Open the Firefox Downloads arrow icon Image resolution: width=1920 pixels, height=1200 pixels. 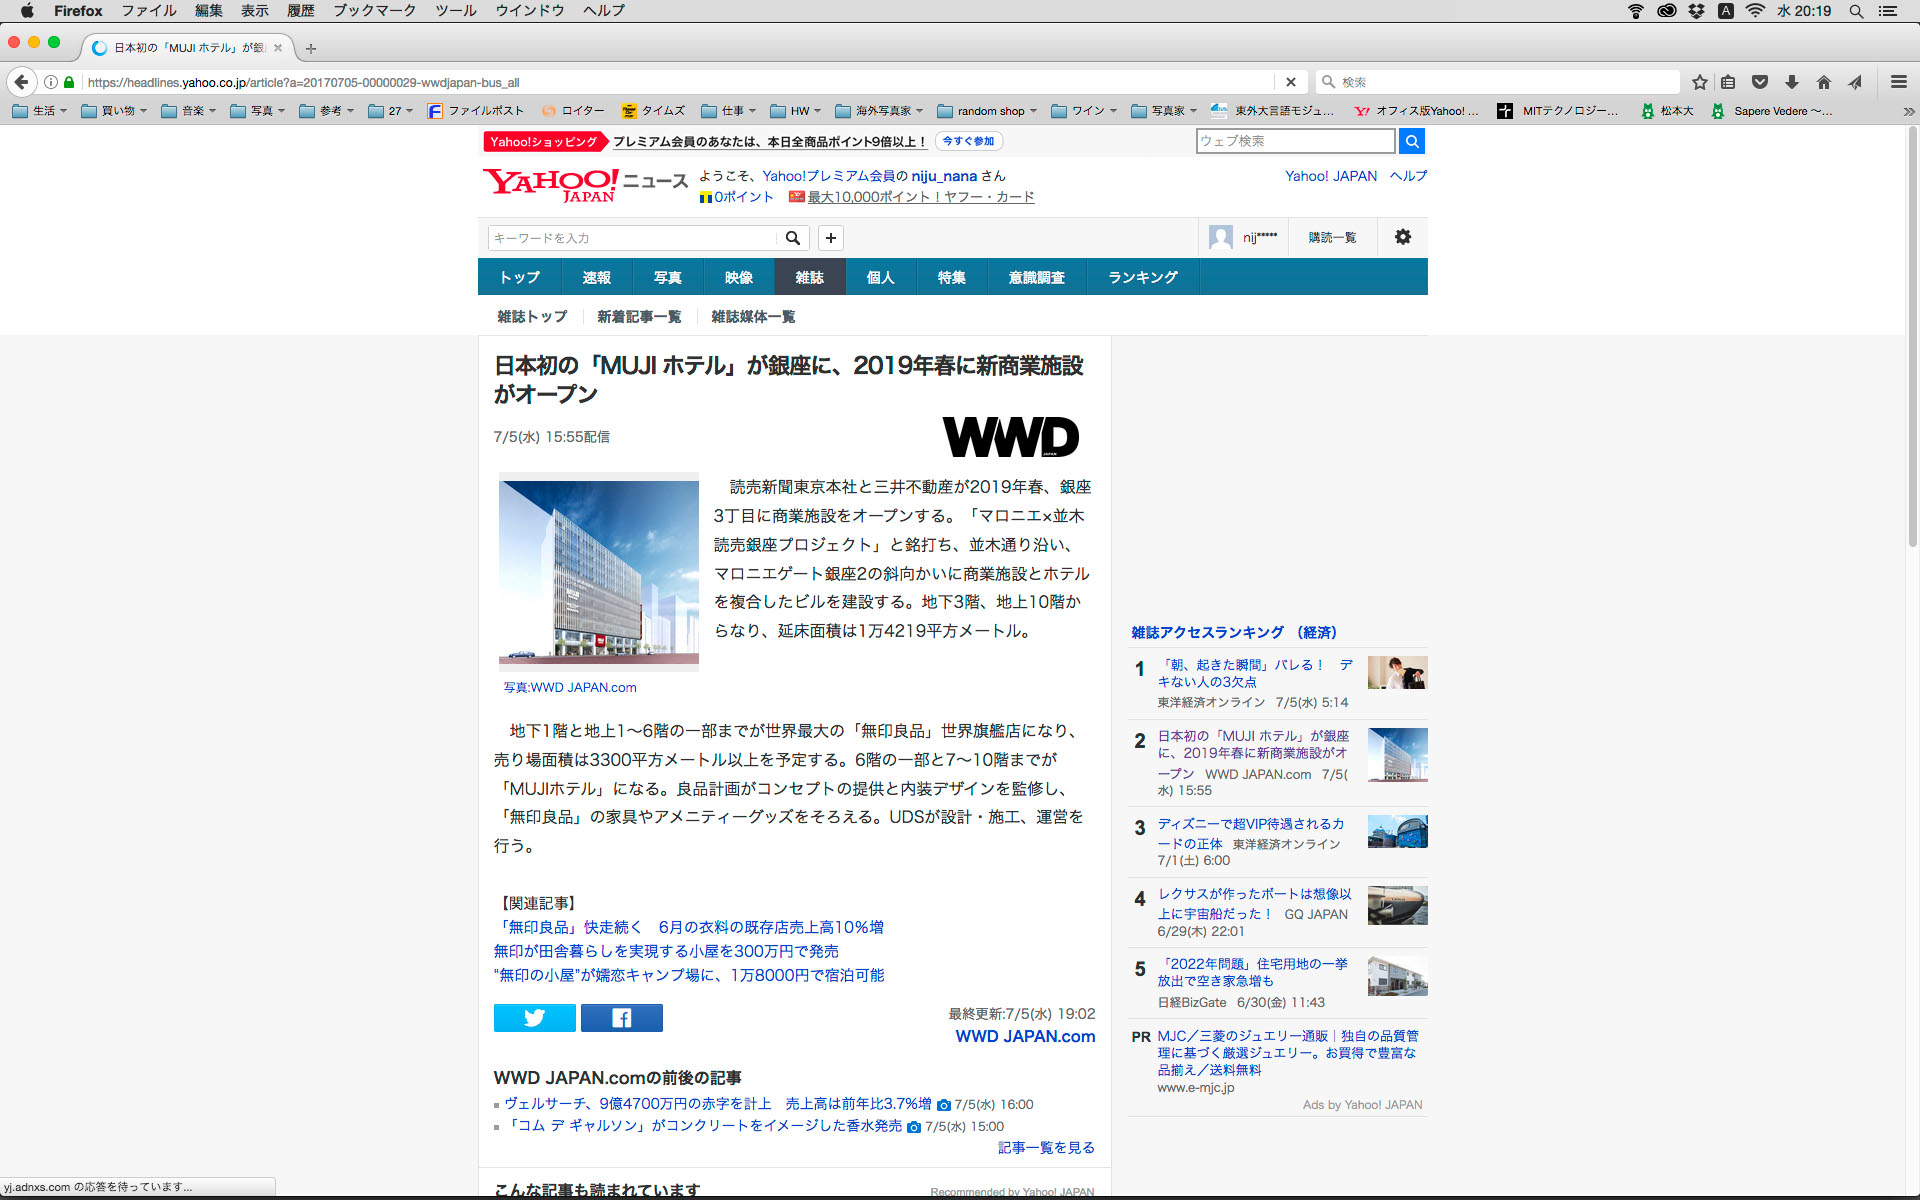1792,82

+++

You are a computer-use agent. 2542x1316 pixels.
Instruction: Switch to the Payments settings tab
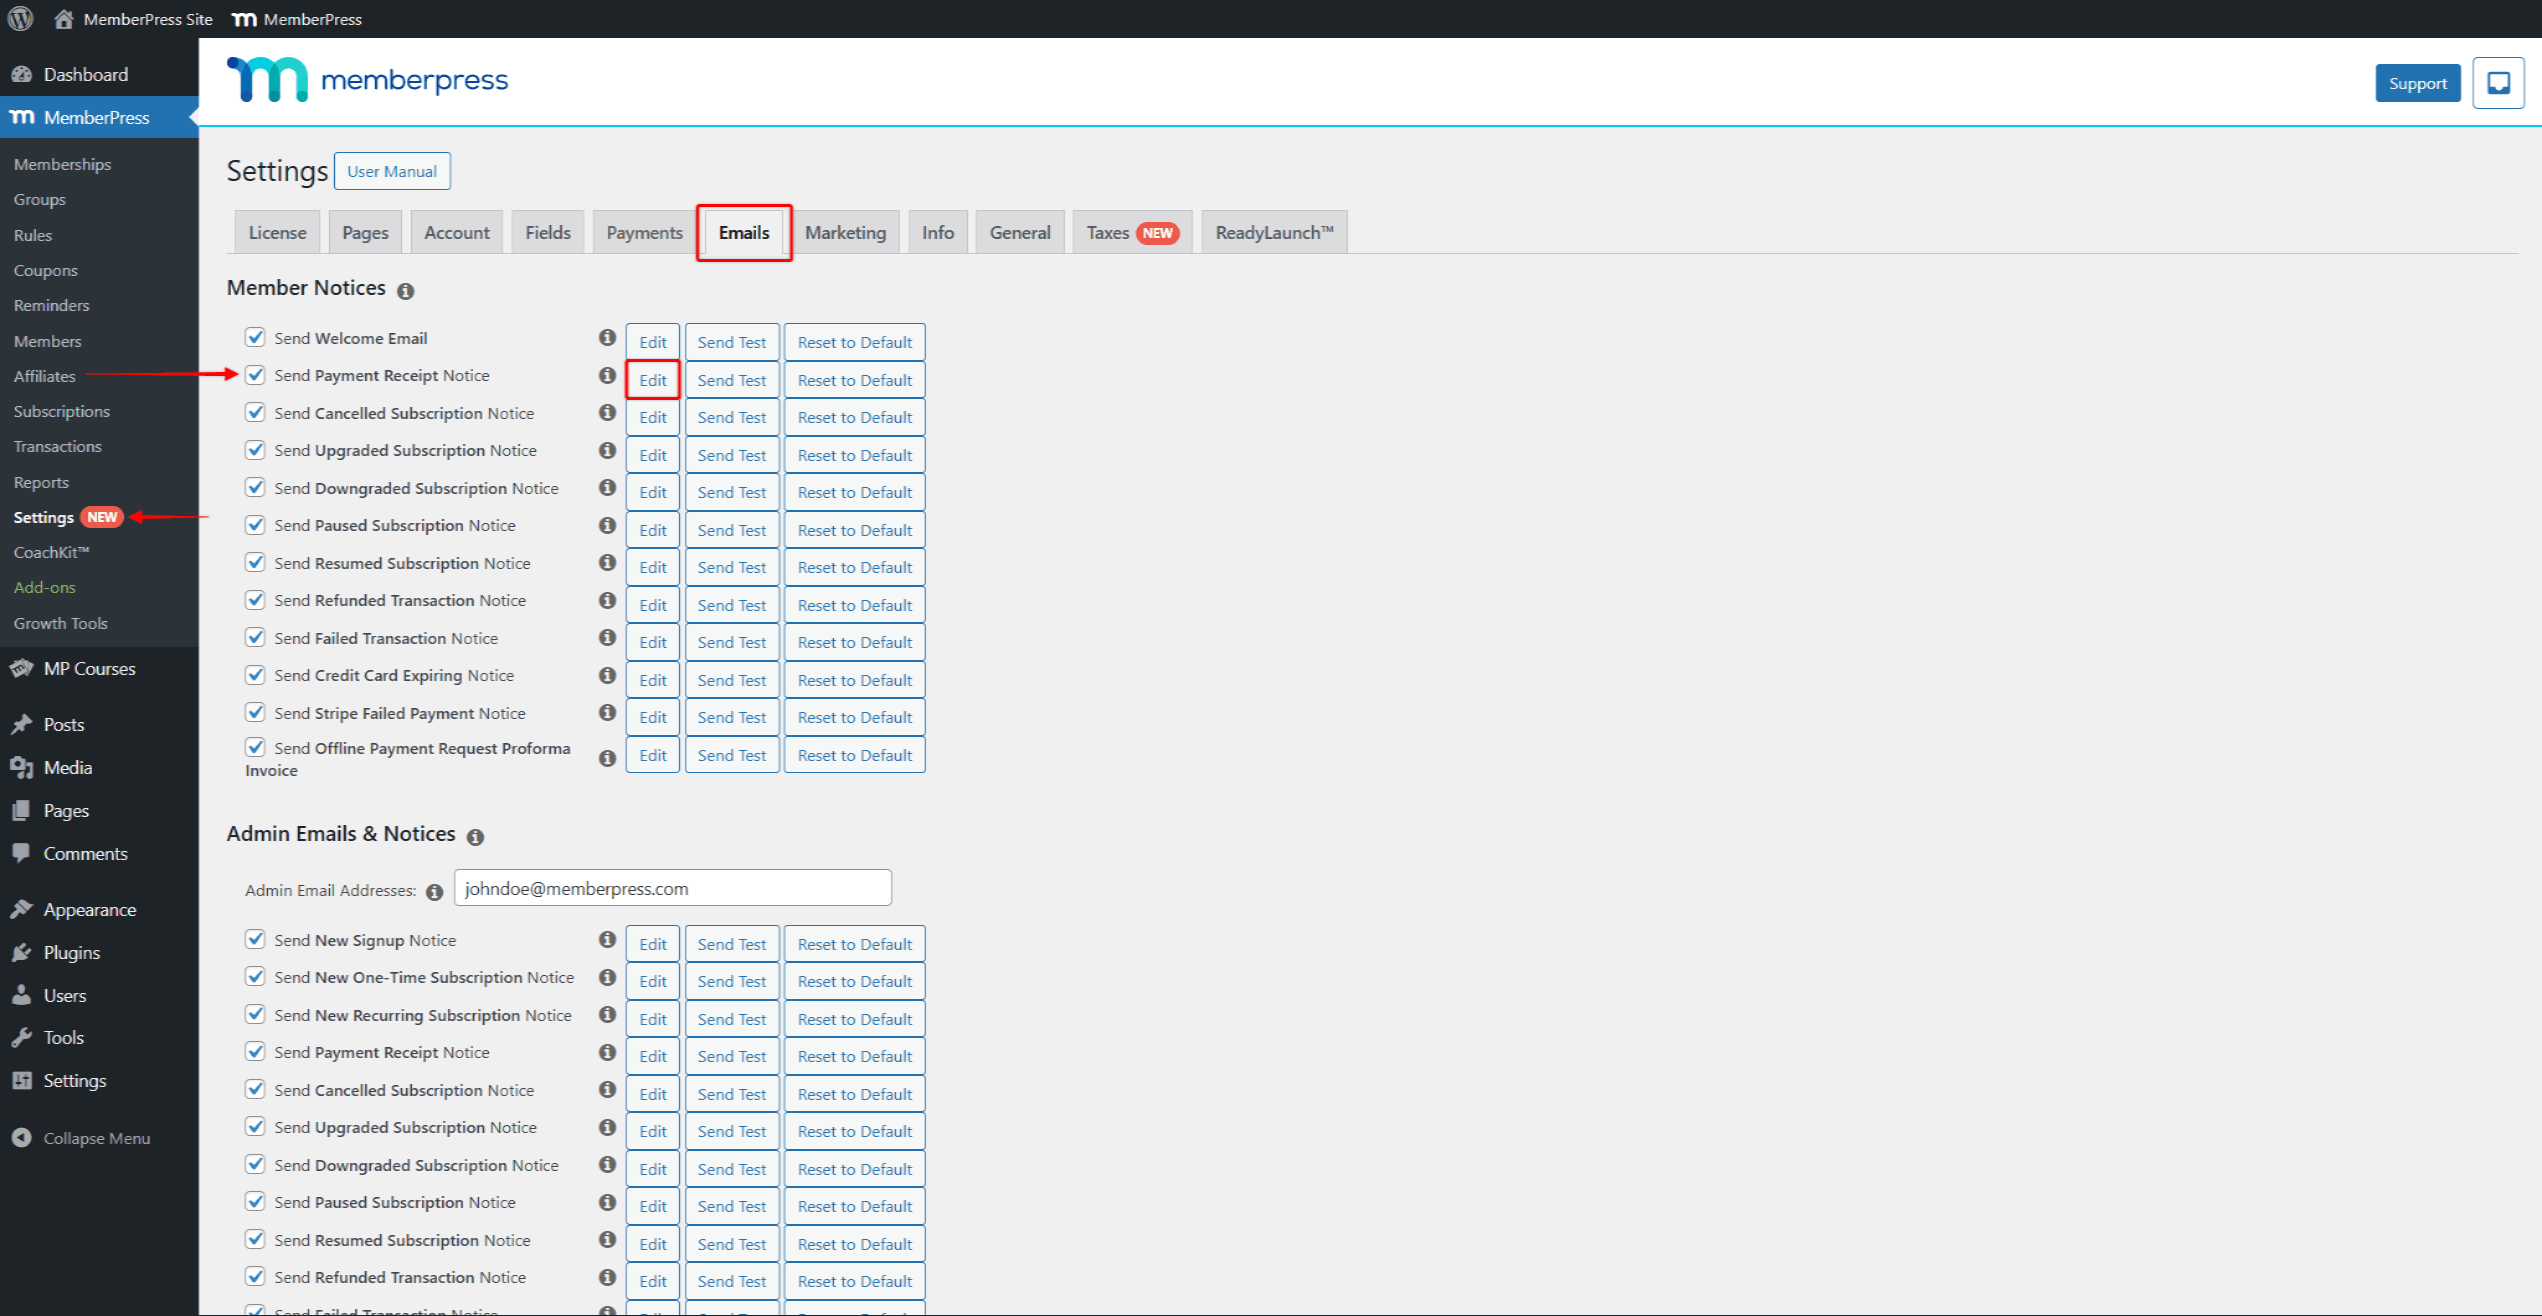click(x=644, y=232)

+++

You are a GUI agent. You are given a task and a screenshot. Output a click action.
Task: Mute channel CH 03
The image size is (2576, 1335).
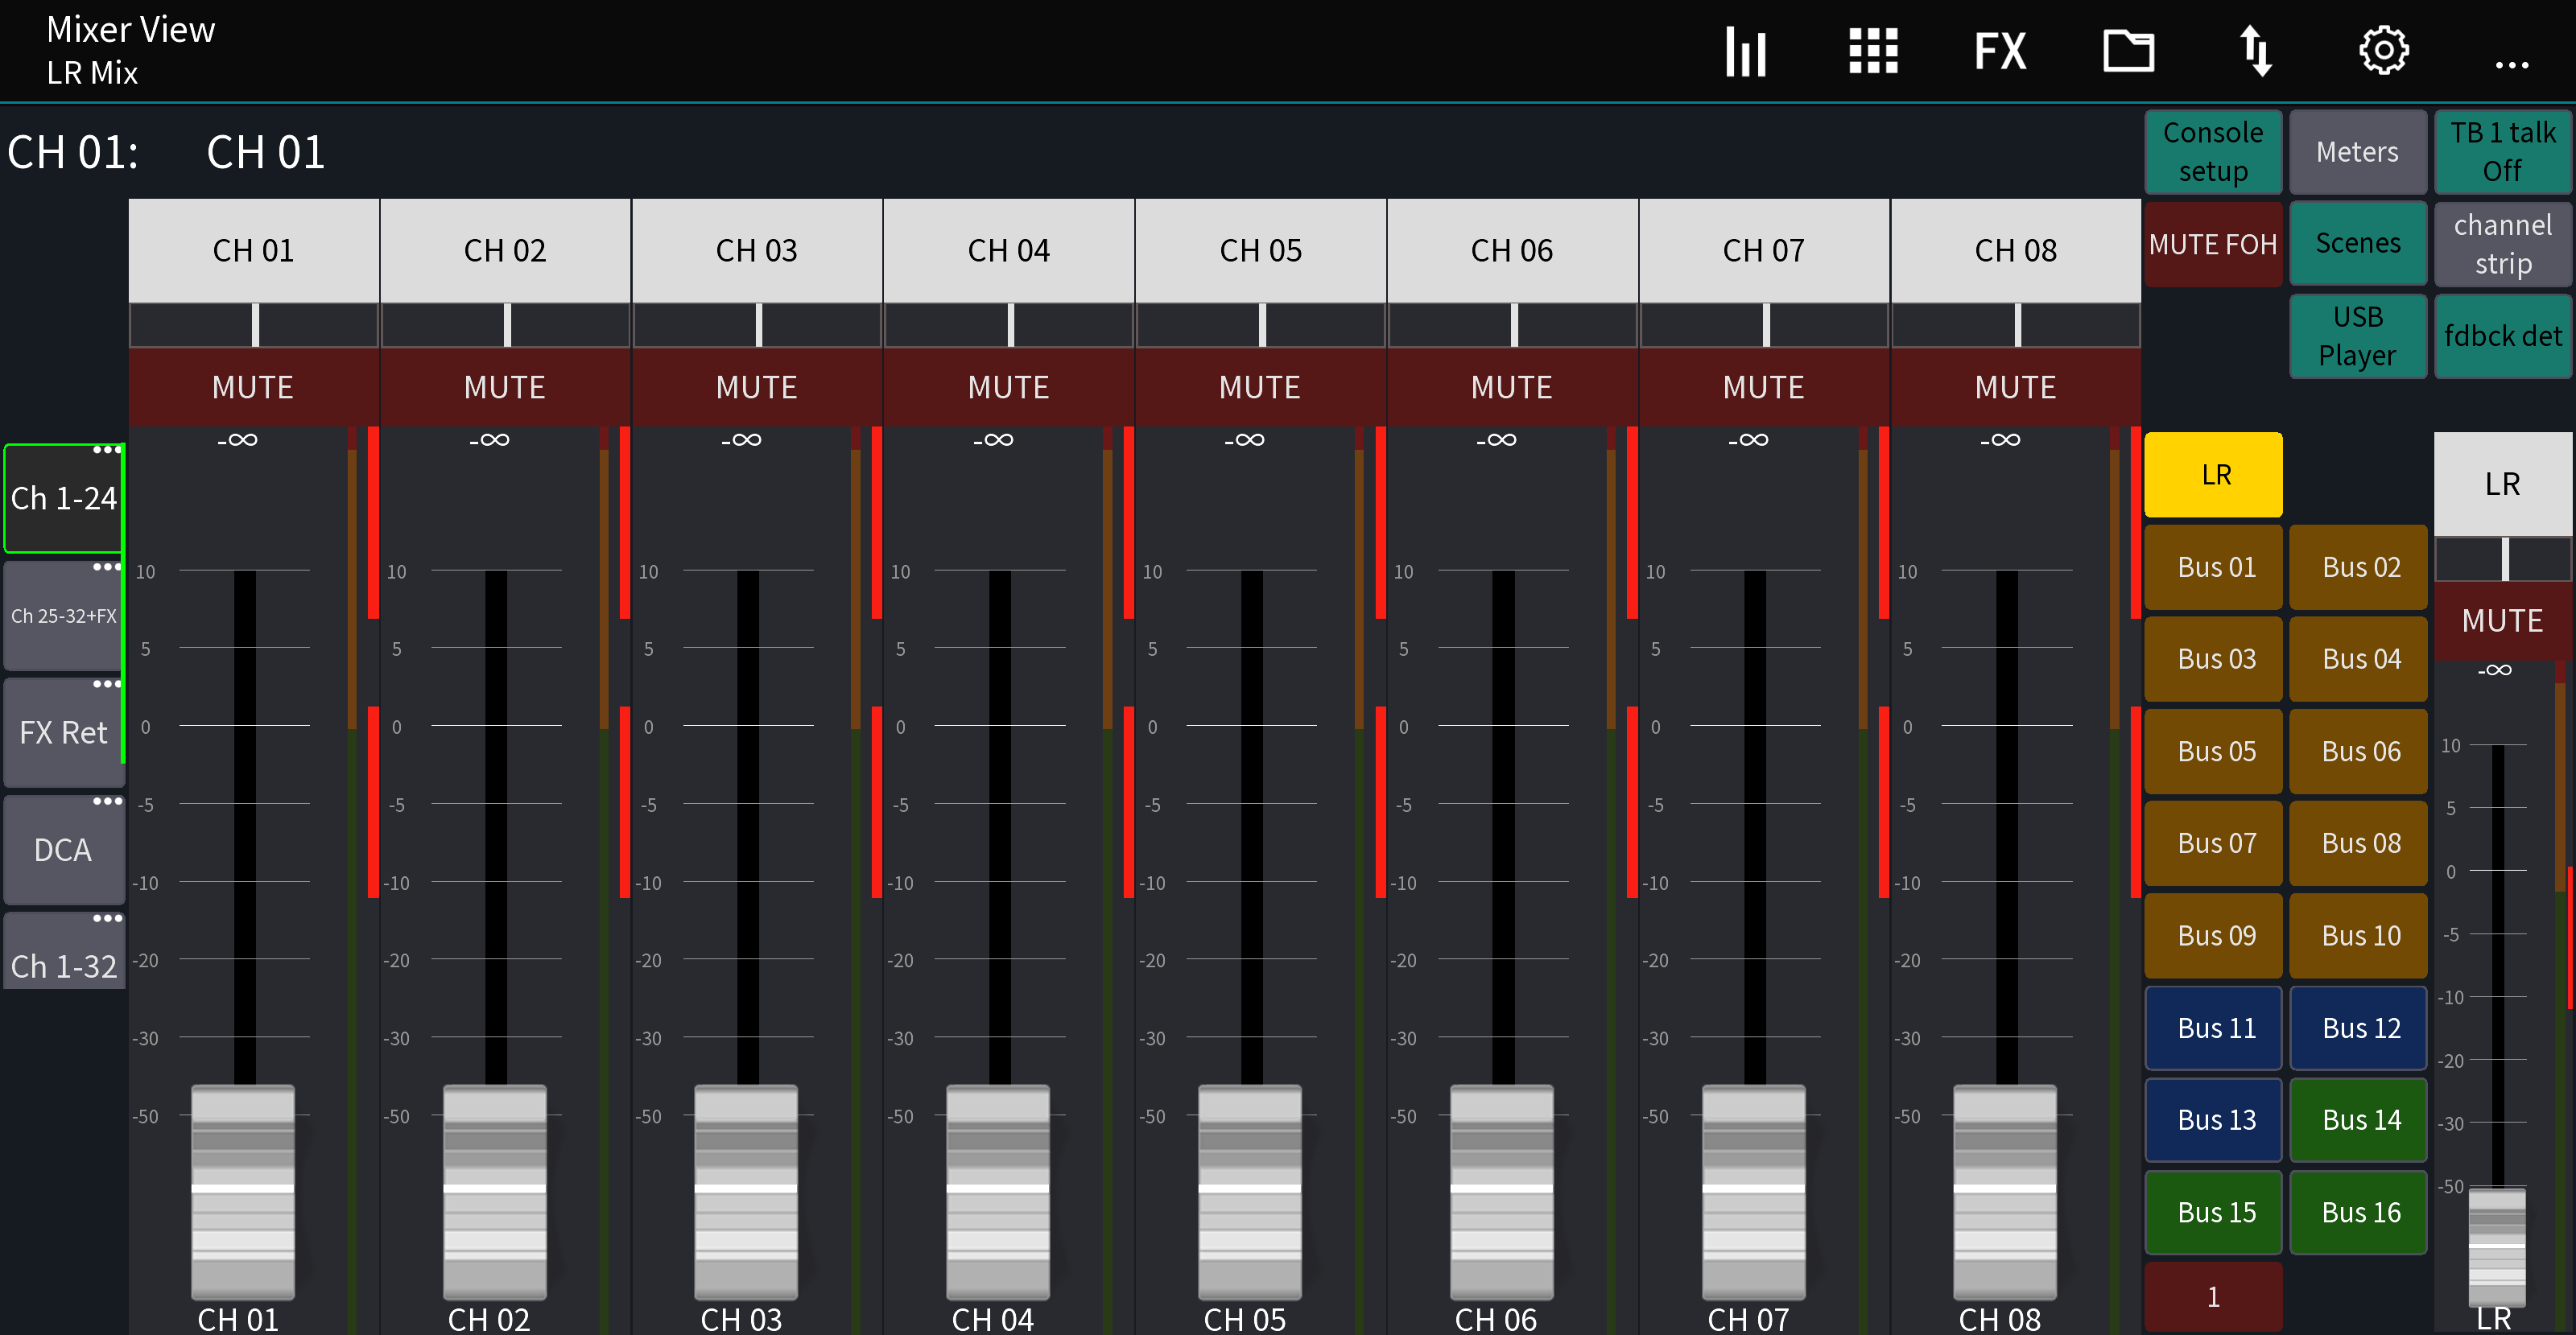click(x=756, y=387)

+++

In the listing above, find each line containing "agent" and copy it.

You are a computer-use agent. 2542x1316 pixels.
You are a GUI agent. You are given a task and a screenshot. Output a click action.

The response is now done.